-- begin Document section --

From Adventures on the Wine Route

by Kermit Lynch

Kermit and René Loyau
Kermit and René Loyau

Vouvray’s wine is a product of what we call the Chenin Blanc grape, but I prefer the local name, Pineau de la Loire, and [René] Loyau is of the opinion that the original plantings of Pineau were Pinot, the Chardonnay, imported to Vouvray from Burgundy. Over sixteen centuries or more, the plant evolved ever so slowly as it adapted to Vouvray’s soil and climate. Even today, Loyau says, certain Vouvrays show a striking aromatic kinship to the Chardonnays of the Côte d’Or. I have no opinion beyond finding Loyau’s theory intriguing; however, I can say that the aroma of a good Vouvray is more reminiscent of Meursault (minus the new oak) than it is of the California rendition of Chenin Blanc.
     Although produced from this single grape variety, Vouvray yields more than a single type of wine. The fact that Vouvray appears in several different guises must render it difficult for the public to comprehend. But once sorted out, the multiple personalities of Vouvray become an attraction, a complete little cosmos of wines ranging from gay to profound.
     Vouvray can be a sparkling wine with a froth like Champagne’s. Such bottles are labeled Vouvray Mousseux.

-- end Document section --
-- begin Available data --

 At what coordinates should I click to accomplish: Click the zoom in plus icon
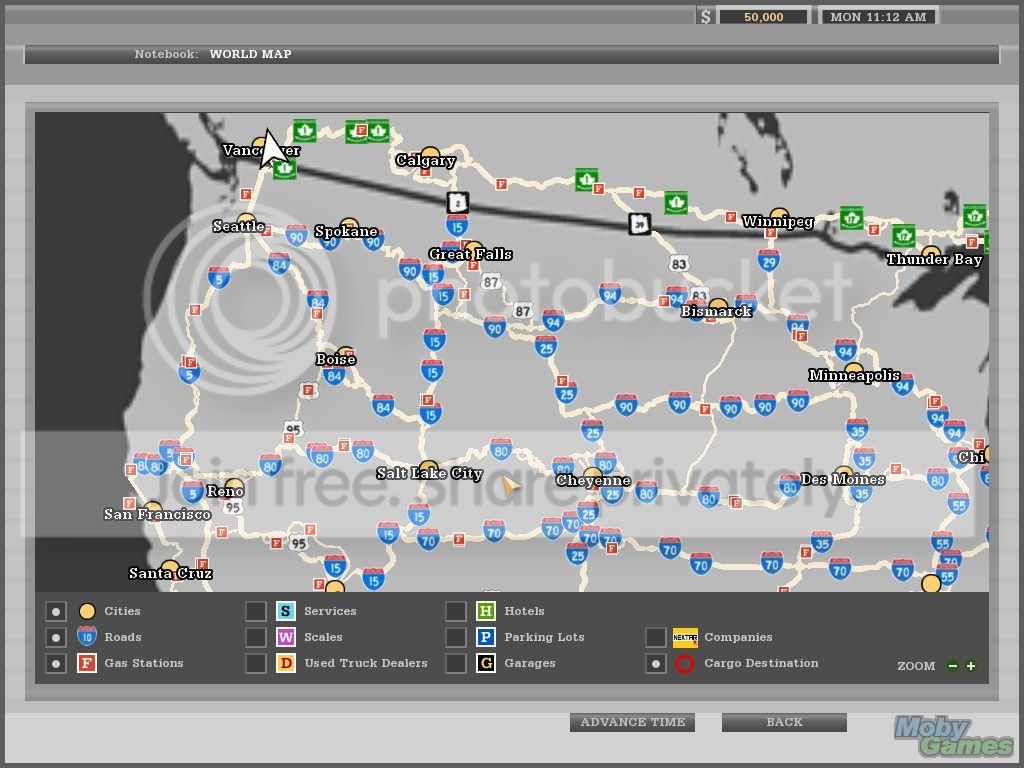971,666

-- end Available data --

• [Your task]
Copy the stretch of the passage on Vouvray from "Vouvray’s wine is a" through "of Chenin Blanc.", replacing "intriguing" with "compelling". The material plays no part in this work.

• [Solution to the exercise]
Vouvray’s wine is a product of what we call the Chenin Blanc grape, but I prefer the local name, Pineau de la Loire, and [René] Loyau is of the opinion that the original plantings of Pineau were Pinot, the Chardonnay, imported to Vouvray from Burgundy. Over sixteen centuries or more, the plant evolved ever so slowly as it adapted to Vouvray’s soil and climate. Even today, Loyau says, certain Vouvrays show a striking aromatic kinship to the Chardonnays of the Côte d’Or. I have no opinion beyond finding Loyau’s theory compelling; however, I can say that the aroma of a good Vouvray is more reminiscent of Meursault (minus the new oak) than it is of the California rendition of Chenin Blanc.